タイトルは「同日同時刻生中継、被災地の夜」。観られた方も多いのではないでしょうか。3月11日午後9時から放映された生中継番組で、私は2週間後にやっと観ました。一年前の2011年3月11日の同時刻に人々がどのように一夜を過ごしていたのか、家族や個人が5組出演し、交代交代に被災したときに近い場所で当時の体験を語るという、一つのオムニバス作品のような生中継でした。
取材に応じるという勇気ある行動と、極限状態を人々がどのように乗り越えたのか、ということに関心があったので、非常に興味深く観ました。
海岸から15キロ沖(15キロもですよ!)を屋根の上に乗って3-4日漂流した男性、列車の中で集団で夜を明かした女性たち、津波に襲われた病院に入院していた女性と医師、火事やガス爆発の頻発するなかで一つの家に集まった3家族、かろうじて屋上の避難ハシゴに捕まって助かり一夜を明かした男性など、ふだんのニュースからは伝わってこない「生きた語り」でした。
それぞれが家族を目の前で失ったりしながらも、どうして乗り越えられたのか。
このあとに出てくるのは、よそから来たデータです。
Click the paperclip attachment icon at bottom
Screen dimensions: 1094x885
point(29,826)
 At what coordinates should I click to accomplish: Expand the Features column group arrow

それは残された人たちで何とか生き抜こうとする強い意思や、失った家族の分を生きたい、生きて誰かに伝えたいという思いがあったからでした。ここぞとなると人は強く、生きる方向に自然と向かうのだなと、そう思いました。むしろ悲しみや不安などの感情はひとまず落ち着いてからやってくるのでしょうね。
ただこの番組、ナレーターの俳優さんがもっと淡々とやってくれればよかったな。別に演じなくてもいいのに…。